Okay, the first thing I did was select the sample text in your document and set my default formatting to that. I then went through the checklist, but I got the same result that I started with, regarding indent settings. I tried Block Quote initially, but found your first-line indent is nearly identical to its block left indent, so I used Heading 1 as well, which has no indent.
The only difference should be the font, in our tests, as I don’t have the one you use by default and ended up with Helvetica.
I started this with an old v2 project (that had been converted to v3 a while ago).
I then made the following changes:
stripped out all other documents
changed the account-wide default format to the font in the test document
applied the default format to all text
used Save As to save the file to a new name
I then applied the styles.
I would have thought that applying the default format, since it didn’t have any special indents or anything defined, would have overridden any tabs or indents defined in the text, so reverting back to No Style should have worked the same as you saw. Is that not the case?

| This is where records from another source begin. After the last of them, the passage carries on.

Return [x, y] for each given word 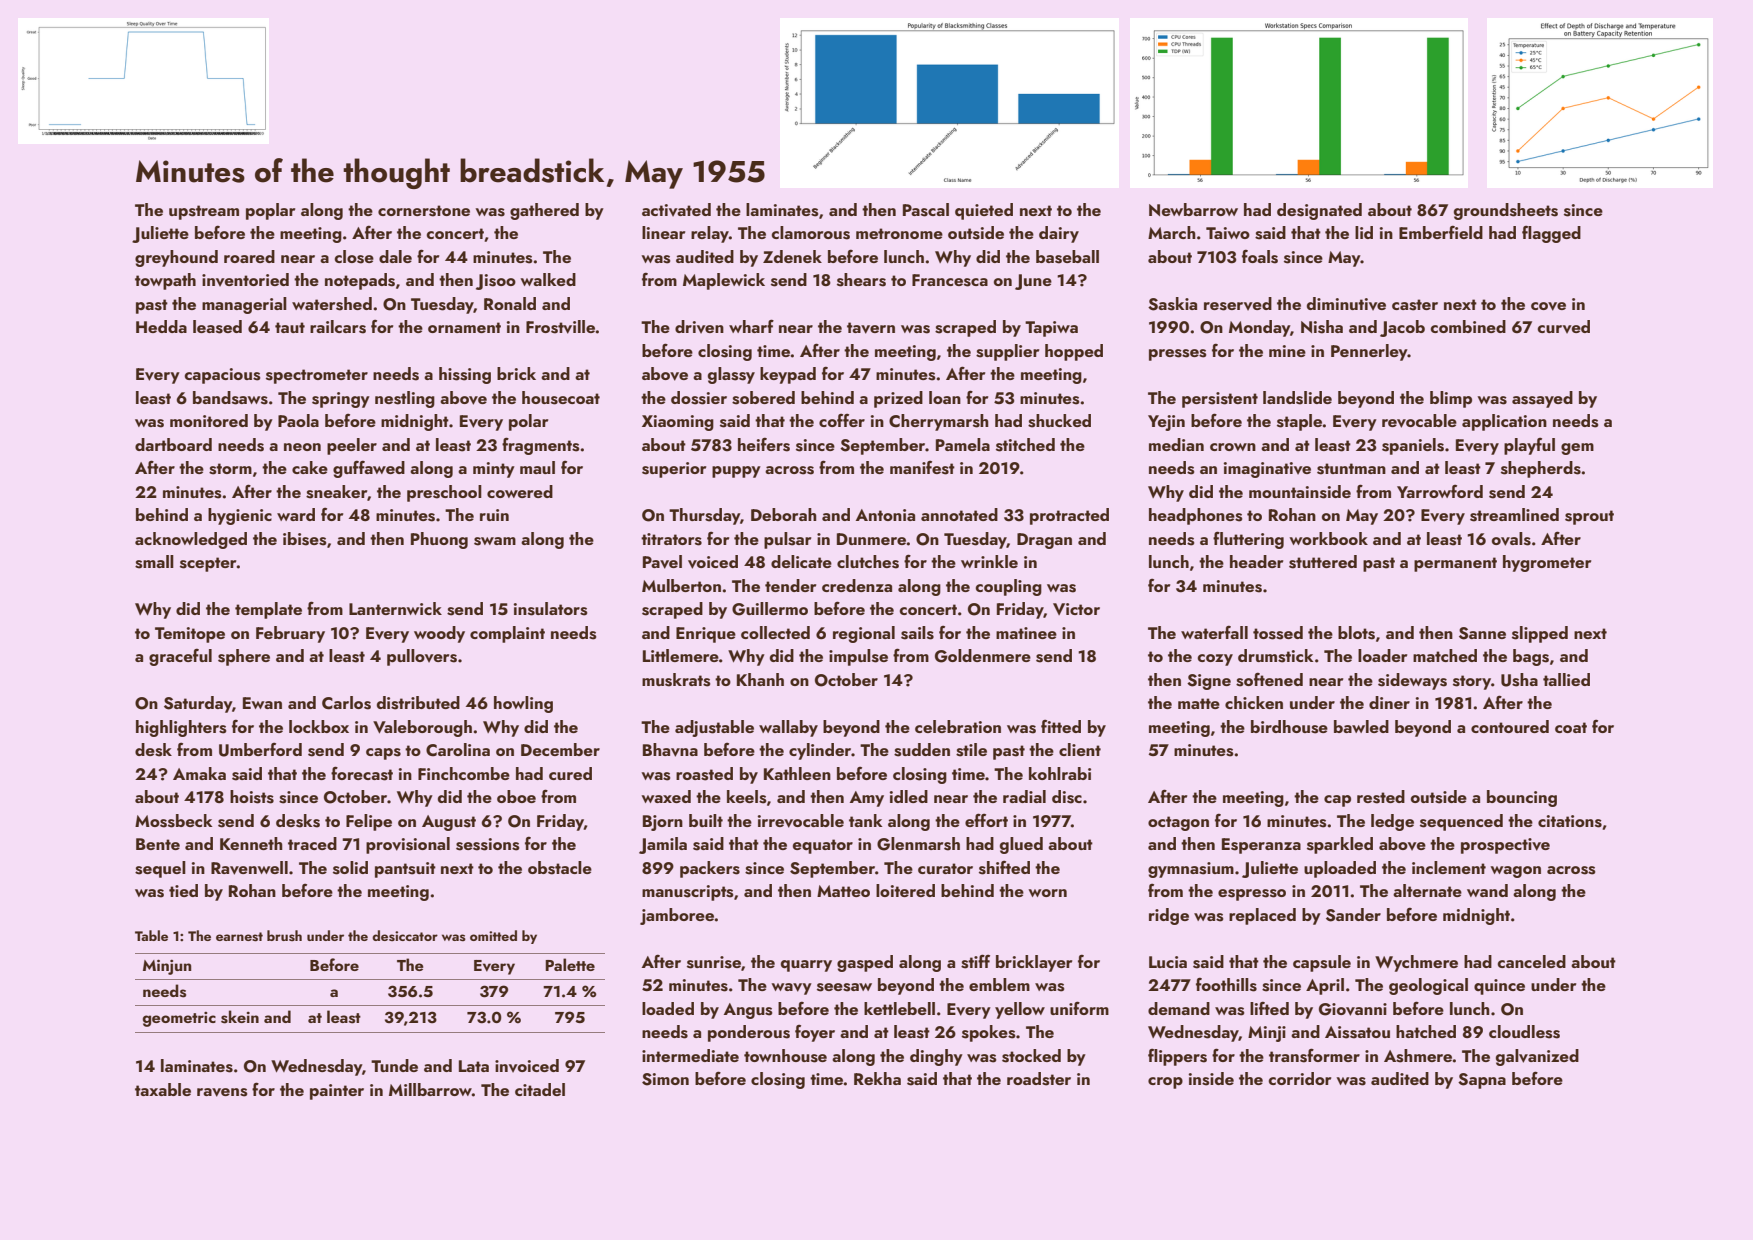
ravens [222, 1092]
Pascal [926, 210]
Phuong [439, 540]
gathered [544, 211]
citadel [540, 1089]
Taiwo [1228, 233]
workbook [1328, 538]
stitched [1025, 445]
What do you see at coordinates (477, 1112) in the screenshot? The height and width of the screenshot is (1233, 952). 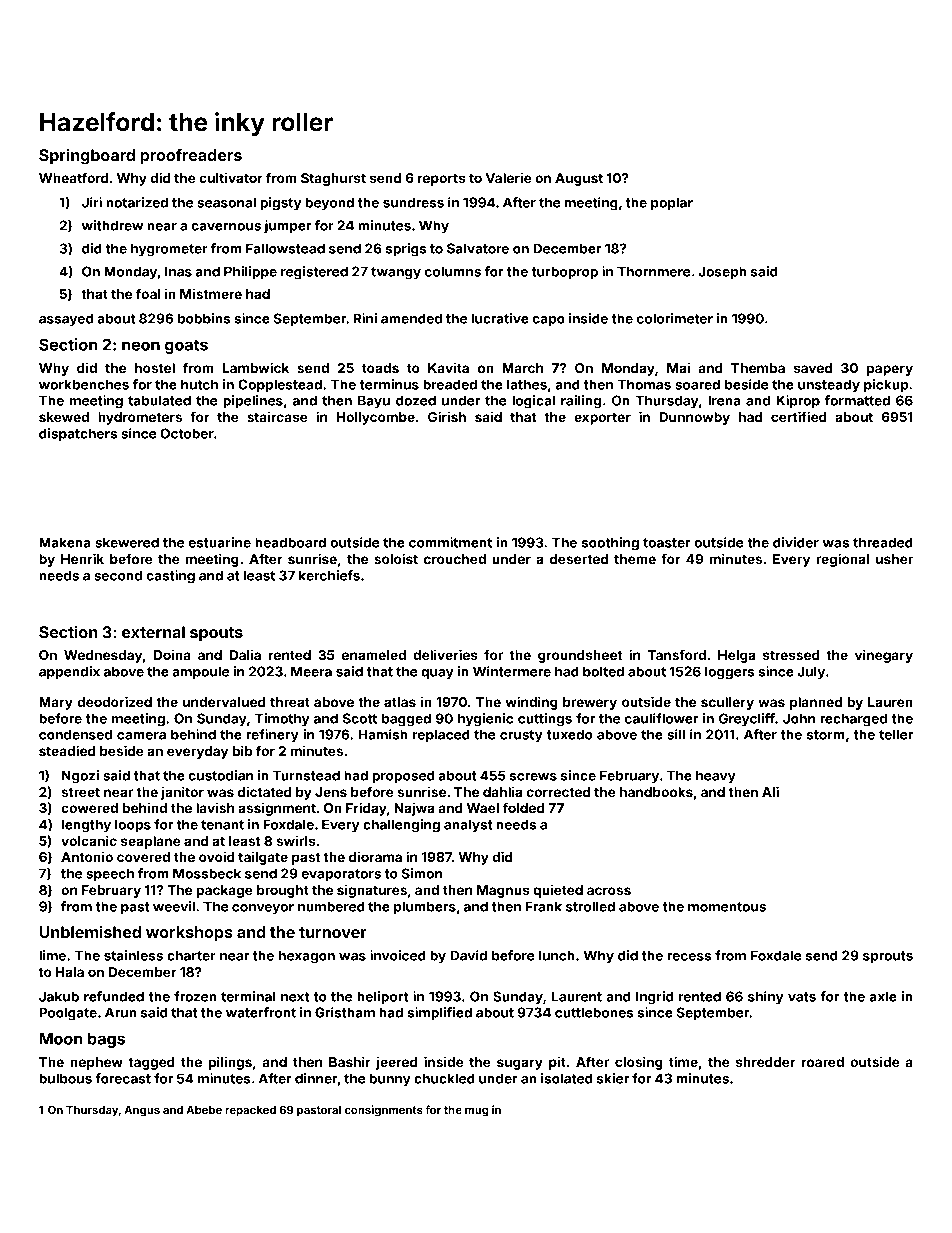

The “No Style” setting will set text to the application or project default formatting, and as well, strip the style assignment from the cursor context. It’s a bit like the bulk document conversion tool with the option set to remove styles—the formatting result should be identical. Thus, if the basic order of things are:
Apply default formatting to document with default settings.
Change formatting of text in document (in any way).
Apply “No Style” to text.
Then the result should be the text looking identical after the first and third steps.
The only discrepancy I can see in there is that the sample project has an indent applied to the text, which I presume is the intended default formatting—so I don’t follow what you mean when you say the default format does not have any indents.